ACTIVITY LIST »
1. From the blog post about speaking at TED@NYC, copy the passage from "So, there was" up to and including "of the links.".
2. In the blog post about speaking at TED@NYC, condense the paragraph beginning "I submitted my original application" into a short bulleted list that keeps its main facts.

EXCERPTED PASSAGE »

§

TED@NYC: Impostor Syndrome, Activate!

As I alluded to a while back, I've been accepted to speak at TED@NYC, which serves as a "talent search" for TED-- the top talks from the event a week from Monday in The City will get a spot talking at the 2014 TED conference in Vancouver. I've got six minutes to wow them with a story about quantum physics and crossword puzzles.

I submitted my original application in response to a blog post back in July, more or less as a lark. I didn't notice at that time that the image they had with that post was a talk at a previous talent search event by John McWhorter-- I only spotted that this week, when I went back to the post to check something. If I had noticed, I probably would've been a little intimidated-- it really wouldn't've occurred to me that somebody as well known as McWhorter would need to go through a talent search to get to TED. I was thinking that this would be mostly bloggers and small-time authors and stuff, not people who are already regular tv commentators...

I've been plugging away on a talk-- for the record, six minutes is really short, especially since the last time I gave a talk shorter than half an hour was in 1998-- and have something I'm fairly happy with. The speaker lineup for a week from Monday was released on Wednesday, and my initial reaction was relief-- I didn't immediately recognize any of the names. Then I read the bios, and... yeah.

It's a deliberately eclectic mix of people from all sorts of different areas-- musicians, inventors, academics, politicians. And all of them sound really impressive. On the bright side, only one of the other speakers won a MacArthur "genius grant." So, you know, piece of cake.

So, there was a rough period there yesterday afternoon when I was thinking "Holy shit, I am so out of my league..." Because, really, I'm a blogger and mid-list-y pop-science author best known for talking to my dog. Reading down that list of descriptions was incredibly intimidating, and that's while I was pointedly not following any of the links.

After a little bit, it sort of tipped over into a sense of the absurdity of the whole thing. I mean, how do you compare my shtick about scientific thinking to a spice therapist? Or these guys doing an awesome YouTube history of the guitar solo? (A link that passed through my social media feeds around the time I was thinking "Well, I've never heard of CDZA, at least..."). The range of stuff is just too big to sensibly place myself within it.

But then, I managed to pull it together. Because, you know, I've got two books out, and the reviews of those have generally been good, including the paper of record. One of them has sold a staggering number of copies in the UK, and been translated into a dozen or more languages. I suppose that technically makes me an internationally best-selling author.

§

DATASET SECTION »

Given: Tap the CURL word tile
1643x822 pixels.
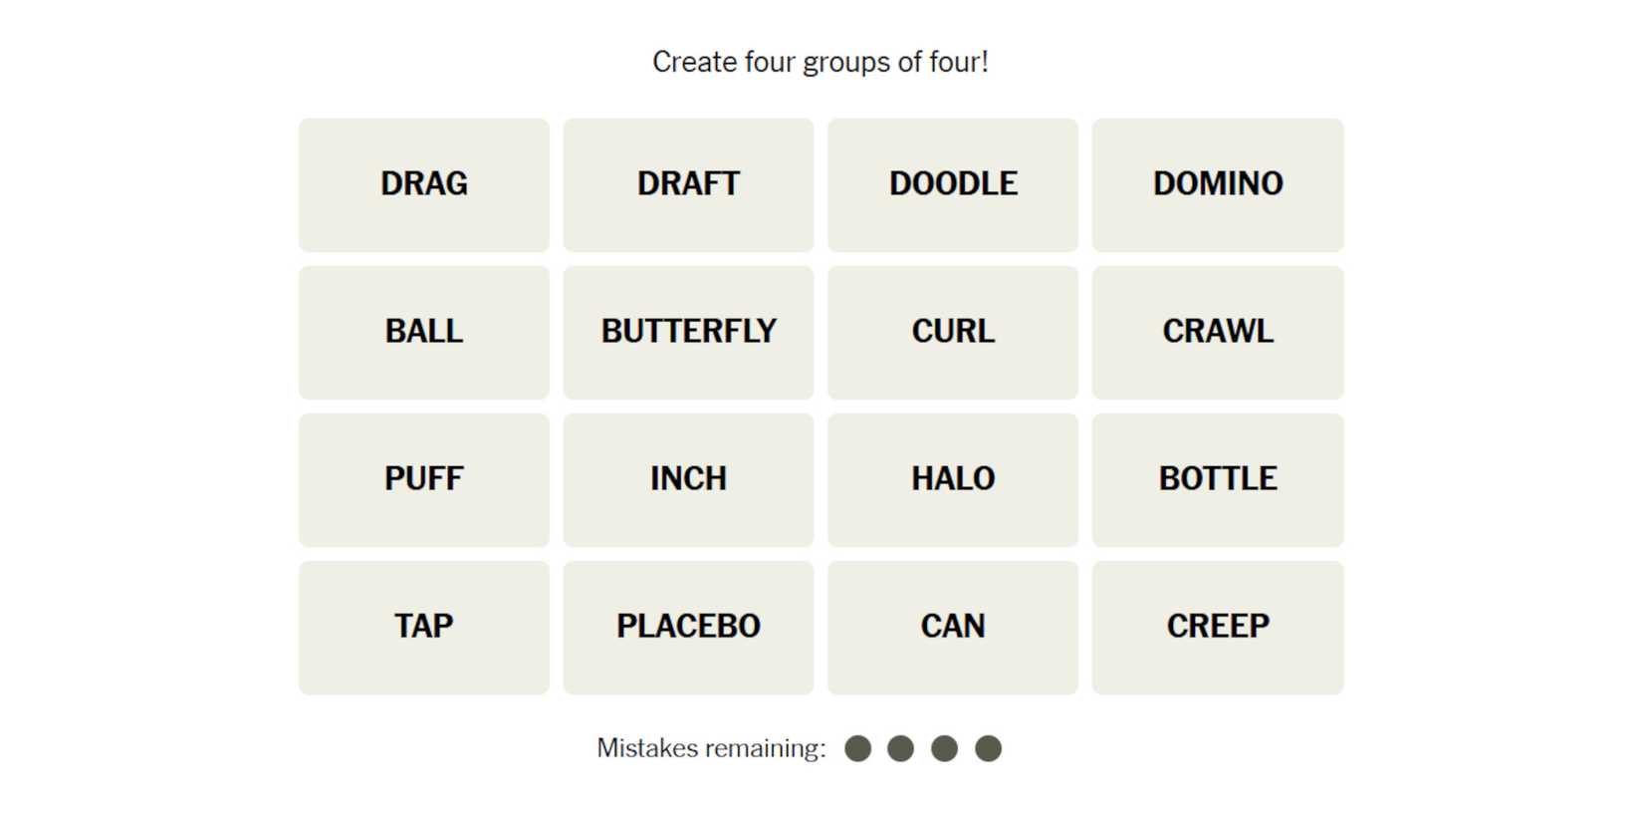Looking at the screenshot, I should (953, 332).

§

SOLUTIONS »
1.
So, there was a rough period there yesterday afternoon when I was thinking "Holy shit, I am so out of my league..." Because, really, I'm a blogger and mid-list-y pop-science author best known for talking to my dog. Reading down that list of descriptions was incredibly intimidating, and that's while I was pointedly not following any of the links.

2.
- I submitted the original application in July, more or less as a lark, in response to a blog post.
- I only noticed this week that the image with that post showed John McWhorter giving a talk at a previous talent search event.
- Had I noticed earlier, I would probably have been a little intimidated. I wouldn't have expected someone as well known as McWhorter to need a talent search to get to TED.
- I had expected mostly bloggers and small-time authors, not people who are already regular TV commentators.